By now, you should have a solid understanding of the details of the PHP language and its use in a variety of common situations. Now we're going to show you some techniques that you may find useful in your PHP applications, such as code libraries, templating systems, efficient output handling, error handling, and performance tuning.

13.1. Code Libraries

As you've seen, PHP ships with numerous extension libraries that combine useful functionality into distinct packages that you can access from your scripts. In previous chapters, we've covered using the GD, pdflib, and Sablotron extension libraries, and Appendix B lists all of the available extensions.

In addition to using the extensions that ship with PHP, you can create libraries of your own code that you can use in more than one part of your web site.

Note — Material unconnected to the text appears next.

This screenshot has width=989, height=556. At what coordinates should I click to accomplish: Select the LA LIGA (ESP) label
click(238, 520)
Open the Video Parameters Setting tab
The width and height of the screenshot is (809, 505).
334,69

The general technique is to store a collection of related functions in a file, typically with a .inc file extension. Then, when you need to use that functionality in a page, you can use require_once( ) to insert the contents of the file into your current script.

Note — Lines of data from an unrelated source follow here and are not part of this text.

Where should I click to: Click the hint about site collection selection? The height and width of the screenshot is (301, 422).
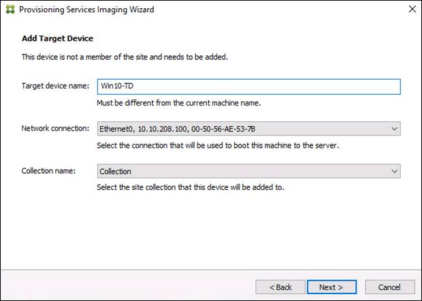191,187
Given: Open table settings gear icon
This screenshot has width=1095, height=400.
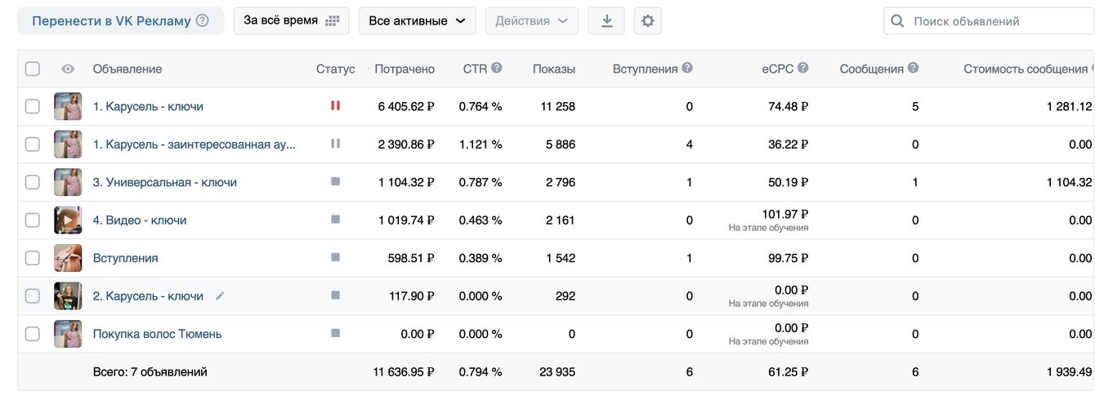Looking at the screenshot, I should (648, 21).
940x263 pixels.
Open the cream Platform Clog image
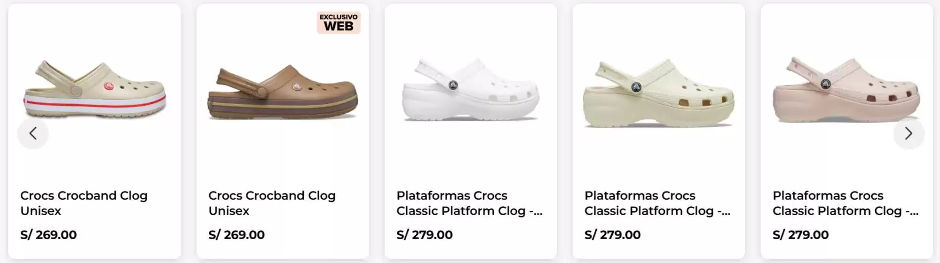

For example, say you have a collection of functions that help create HTML form elements in valid HTML—one function creates a text field or a textarea (depending on how many characters you tell it the maximum is), another creates a series of pop-ups from which to set a date and time, and so on. Rather than copying the code into many pages, which is tedious, error-prone, and makes it difficult to fix any bugs found in the functions, creating a function library is the sensible choice.

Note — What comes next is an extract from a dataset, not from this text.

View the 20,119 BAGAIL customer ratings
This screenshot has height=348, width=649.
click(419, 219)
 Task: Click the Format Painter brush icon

When you are combining functions into a code library, you should be careful to maintain a balance between grouping related functions and including functions that are not often used. When you include a code library in a page, all of the functions in that library are parsed, whether you use them all or not. PHP's parser is quick, but not parsing a function is even faster. At the same time, you don't want to split your functions over too many libraries, so that you have to include lots of files in each page, because file access is slow.